◆ **Task goal**: Retype, character for character, the line containing "Click the contact" along with each line after it through the end of the data, and only those.
:::::
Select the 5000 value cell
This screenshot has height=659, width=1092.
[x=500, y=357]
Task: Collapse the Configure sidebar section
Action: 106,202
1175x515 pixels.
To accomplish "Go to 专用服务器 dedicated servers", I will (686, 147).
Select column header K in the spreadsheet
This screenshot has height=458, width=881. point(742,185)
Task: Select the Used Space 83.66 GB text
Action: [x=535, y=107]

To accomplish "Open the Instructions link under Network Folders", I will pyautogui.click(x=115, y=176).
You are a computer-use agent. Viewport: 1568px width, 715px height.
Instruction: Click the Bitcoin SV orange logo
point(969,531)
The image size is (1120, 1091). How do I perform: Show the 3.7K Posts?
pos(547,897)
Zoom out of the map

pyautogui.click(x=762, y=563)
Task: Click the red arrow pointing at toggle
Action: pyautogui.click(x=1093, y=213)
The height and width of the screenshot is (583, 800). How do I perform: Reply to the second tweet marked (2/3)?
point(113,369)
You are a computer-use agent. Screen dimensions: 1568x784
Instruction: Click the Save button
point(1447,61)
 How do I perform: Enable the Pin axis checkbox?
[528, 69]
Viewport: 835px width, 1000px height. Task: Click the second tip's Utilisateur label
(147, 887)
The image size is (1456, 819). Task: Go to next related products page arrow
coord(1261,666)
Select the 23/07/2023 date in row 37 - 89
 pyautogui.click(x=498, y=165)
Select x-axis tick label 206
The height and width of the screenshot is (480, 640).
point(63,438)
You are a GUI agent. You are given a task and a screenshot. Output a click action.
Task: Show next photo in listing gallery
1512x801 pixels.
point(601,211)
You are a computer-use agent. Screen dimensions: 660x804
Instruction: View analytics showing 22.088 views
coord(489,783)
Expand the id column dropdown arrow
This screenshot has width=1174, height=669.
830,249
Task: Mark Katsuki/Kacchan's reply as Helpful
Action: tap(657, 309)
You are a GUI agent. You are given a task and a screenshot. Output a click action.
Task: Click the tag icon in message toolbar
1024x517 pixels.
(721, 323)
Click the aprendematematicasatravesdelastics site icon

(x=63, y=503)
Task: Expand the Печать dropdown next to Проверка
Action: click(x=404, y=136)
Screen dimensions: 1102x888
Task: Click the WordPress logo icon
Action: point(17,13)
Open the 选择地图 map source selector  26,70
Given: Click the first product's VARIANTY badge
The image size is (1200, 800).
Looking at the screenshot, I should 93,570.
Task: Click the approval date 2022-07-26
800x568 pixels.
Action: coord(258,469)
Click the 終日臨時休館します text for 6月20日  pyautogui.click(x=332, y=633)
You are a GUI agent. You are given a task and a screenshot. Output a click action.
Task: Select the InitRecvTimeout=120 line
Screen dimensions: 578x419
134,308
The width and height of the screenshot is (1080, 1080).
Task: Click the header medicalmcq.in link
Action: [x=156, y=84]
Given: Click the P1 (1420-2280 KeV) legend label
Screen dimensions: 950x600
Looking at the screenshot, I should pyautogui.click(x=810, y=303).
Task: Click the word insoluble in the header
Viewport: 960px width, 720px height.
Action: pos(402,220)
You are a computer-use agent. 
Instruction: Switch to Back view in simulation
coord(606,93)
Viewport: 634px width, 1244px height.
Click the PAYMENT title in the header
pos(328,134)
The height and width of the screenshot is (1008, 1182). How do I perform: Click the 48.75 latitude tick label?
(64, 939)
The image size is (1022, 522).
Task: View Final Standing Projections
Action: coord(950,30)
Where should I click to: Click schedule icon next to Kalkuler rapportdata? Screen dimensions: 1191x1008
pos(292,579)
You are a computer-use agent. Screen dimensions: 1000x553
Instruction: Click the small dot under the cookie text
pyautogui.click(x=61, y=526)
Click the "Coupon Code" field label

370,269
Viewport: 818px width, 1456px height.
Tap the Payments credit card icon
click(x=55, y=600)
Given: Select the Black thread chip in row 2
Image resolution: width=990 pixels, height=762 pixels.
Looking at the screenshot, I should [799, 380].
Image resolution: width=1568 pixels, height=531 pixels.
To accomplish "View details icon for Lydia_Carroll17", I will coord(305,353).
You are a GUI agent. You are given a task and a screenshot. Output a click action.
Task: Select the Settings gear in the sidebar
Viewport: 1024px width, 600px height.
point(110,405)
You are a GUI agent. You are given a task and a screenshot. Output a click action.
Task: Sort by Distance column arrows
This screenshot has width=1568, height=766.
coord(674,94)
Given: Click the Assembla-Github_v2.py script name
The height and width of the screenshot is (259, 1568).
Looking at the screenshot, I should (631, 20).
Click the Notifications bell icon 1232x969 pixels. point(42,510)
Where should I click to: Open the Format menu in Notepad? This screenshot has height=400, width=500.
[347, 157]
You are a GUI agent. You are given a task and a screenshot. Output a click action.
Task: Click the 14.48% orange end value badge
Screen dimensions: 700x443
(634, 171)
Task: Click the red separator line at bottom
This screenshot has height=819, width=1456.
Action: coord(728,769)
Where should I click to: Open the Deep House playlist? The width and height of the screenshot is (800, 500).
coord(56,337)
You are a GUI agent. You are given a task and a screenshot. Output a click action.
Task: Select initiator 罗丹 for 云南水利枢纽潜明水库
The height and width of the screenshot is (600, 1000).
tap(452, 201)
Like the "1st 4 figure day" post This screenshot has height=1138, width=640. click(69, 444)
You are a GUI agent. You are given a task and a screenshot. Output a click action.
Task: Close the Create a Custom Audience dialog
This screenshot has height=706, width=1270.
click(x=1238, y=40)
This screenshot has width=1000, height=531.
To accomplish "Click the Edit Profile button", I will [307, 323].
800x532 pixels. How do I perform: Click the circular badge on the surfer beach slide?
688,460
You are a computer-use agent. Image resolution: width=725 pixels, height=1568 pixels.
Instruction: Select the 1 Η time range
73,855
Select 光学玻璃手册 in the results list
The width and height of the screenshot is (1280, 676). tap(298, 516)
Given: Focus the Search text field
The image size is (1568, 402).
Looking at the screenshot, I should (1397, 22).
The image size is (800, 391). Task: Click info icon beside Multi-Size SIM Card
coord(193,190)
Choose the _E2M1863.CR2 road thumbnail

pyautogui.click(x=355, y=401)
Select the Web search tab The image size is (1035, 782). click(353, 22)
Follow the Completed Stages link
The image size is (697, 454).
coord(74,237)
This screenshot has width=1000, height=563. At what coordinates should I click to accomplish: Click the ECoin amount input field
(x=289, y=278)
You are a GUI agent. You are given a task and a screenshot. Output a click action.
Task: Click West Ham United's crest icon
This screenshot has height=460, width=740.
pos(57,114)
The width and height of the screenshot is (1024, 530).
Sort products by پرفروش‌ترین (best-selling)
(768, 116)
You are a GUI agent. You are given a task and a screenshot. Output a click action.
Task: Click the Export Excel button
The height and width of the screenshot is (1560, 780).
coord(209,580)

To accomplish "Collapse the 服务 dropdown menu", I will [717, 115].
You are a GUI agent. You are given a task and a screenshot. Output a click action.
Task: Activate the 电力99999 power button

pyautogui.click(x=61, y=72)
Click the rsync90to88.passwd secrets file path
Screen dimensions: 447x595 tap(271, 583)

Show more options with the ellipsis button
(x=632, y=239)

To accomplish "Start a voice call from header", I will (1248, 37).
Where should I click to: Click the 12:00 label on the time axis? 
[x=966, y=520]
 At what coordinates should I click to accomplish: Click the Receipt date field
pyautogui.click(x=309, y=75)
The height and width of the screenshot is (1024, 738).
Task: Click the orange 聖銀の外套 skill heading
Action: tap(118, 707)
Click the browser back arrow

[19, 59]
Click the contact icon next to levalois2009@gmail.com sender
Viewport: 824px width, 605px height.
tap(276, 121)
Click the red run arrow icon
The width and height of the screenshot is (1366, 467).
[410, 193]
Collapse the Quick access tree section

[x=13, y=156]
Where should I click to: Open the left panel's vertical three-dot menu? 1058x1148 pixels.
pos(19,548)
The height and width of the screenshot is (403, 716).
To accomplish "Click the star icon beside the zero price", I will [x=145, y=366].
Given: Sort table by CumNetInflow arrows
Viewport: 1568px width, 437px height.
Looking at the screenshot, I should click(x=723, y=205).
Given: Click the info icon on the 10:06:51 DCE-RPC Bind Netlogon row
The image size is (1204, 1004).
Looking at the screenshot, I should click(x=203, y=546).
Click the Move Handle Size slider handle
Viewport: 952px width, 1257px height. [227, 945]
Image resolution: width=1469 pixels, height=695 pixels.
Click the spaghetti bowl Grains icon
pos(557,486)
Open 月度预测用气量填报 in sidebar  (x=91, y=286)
:::::
◆ **Task answer**:
Click the contact icon next to levalois2009@gmail.com sender
Viewport: 824px width, 605px height.
tap(276, 121)
Click the red run arrow icon
The width and height of the screenshot is (1366, 467).
[410, 193]
Collapse the Quick access tree section

[x=13, y=156]
Where should I click to: Open the left panel's vertical three-dot menu? 1058x1148 pixels.
pos(19,548)
The height and width of the screenshot is (403, 716).
To accomplish "Click the star icon beside the zero price", I will [x=145, y=366].
Given: Sort table by CumNetInflow arrows
Viewport: 1568px width, 437px height.
Looking at the screenshot, I should click(x=723, y=205).
Given: Click the info icon on the 10:06:51 DCE-RPC Bind Netlogon row
The image size is (1204, 1004).
Looking at the screenshot, I should click(x=203, y=546).
Click the Move Handle Size slider handle
Viewport: 952px width, 1257px height. [227, 945]
Image resolution: width=1469 pixels, height=695 pixels.
Click the spaghetti bowl Grains icon
pos(557,486)
Open 月度预测用气量填报 in sidebar  (x=91, y=286)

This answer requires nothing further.